- Scroll down for video.
- Like oil, data in its unrefined state is difficult to use; it must be cleaned and organized before it can be truly useful
- The Hubble Legacy Archive holds decades’ worth of images and data that researchers saved even before they had the technology to examine it
- By 2018, U.S. companies will need more than 1.5 million managers and analysts trained to collect and interpret data
“More data don’t guarantee better decisions. … The right data, however, do,” said Dr. Michael Hasler, program director for the business analytics Master's program at the McCombs School of Business.

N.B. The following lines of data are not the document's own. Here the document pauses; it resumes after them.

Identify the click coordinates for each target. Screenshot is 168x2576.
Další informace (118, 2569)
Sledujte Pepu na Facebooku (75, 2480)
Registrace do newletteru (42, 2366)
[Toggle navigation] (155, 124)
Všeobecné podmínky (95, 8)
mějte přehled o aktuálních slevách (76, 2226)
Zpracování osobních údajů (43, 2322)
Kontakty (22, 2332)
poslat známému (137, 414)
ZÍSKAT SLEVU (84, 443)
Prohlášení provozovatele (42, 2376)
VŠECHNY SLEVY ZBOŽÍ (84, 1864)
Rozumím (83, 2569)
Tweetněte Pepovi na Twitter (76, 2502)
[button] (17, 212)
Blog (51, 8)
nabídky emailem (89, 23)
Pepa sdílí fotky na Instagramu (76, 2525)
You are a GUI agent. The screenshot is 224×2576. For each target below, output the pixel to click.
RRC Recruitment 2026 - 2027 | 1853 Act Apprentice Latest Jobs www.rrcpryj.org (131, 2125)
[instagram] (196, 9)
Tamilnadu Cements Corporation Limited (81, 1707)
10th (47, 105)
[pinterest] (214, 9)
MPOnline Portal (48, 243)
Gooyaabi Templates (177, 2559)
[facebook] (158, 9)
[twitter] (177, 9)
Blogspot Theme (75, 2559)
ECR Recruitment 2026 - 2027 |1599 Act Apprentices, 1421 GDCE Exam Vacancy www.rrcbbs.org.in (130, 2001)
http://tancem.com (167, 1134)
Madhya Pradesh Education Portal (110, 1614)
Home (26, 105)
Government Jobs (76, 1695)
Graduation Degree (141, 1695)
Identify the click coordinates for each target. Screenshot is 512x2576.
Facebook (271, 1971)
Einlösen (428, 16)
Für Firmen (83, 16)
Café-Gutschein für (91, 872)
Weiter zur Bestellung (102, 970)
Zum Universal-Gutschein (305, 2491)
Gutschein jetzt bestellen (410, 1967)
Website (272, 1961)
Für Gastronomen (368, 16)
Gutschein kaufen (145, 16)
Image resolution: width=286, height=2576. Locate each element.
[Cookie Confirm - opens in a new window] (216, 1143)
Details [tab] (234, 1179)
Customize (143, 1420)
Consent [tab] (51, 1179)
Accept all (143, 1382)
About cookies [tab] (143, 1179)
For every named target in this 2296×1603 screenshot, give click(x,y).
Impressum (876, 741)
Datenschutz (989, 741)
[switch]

The idea of “Big Data” is ubiquitous, and companies often believe they need to become part of the big data push without necessarily understanding why or how. But on Jan. 22 at the Texas Enterprise Speaker Series, Hasler reminded the audience gathered at the J.J. Pickle Research Campus that data’s real value isn’t in merely being collected, but in how it helps us make better decisions.
“Data is the new oil,” explained Hasler. “And just like oil, data in its unrefined state is really difficult to use. In its unrefined state, it’s a bunch of zeros and ones. We have to clean it and organize it in order to use it.”
Data Must Be Saved
Dr. Niall Gaffney, director of Data Intensive Computing at the Texas Advanced Computing Center (TACC) at The University of Texas at Austin, agrees. “Data unto itself is worthless,” he said. “It’s like that junk drawer that you’ve got in the kitchen. There’s a lot of useful stuff in there — if you had it organized and set up right.”
And Gaffney knows a little bit about big data. Not only is he on the leadership team at TACC, which houses Stampede — one of the biggest supercomputers in the world — but he is also a former Hubble Space Telescope data scientist who was instrumental in the development of the Hubble Legacy Archive (HLA), a project that catalogued 23 years’ worth of Hubble images and information to make that data available for open research.
The HLA was an ambitious endeavor and one that would not have been possible had decades’ worth of researchers not made one crucial decision: to save their data. Even when the technology didn’t exist to examine it — even before they knew exactly what questions they wanted to ask of it — they preserved it.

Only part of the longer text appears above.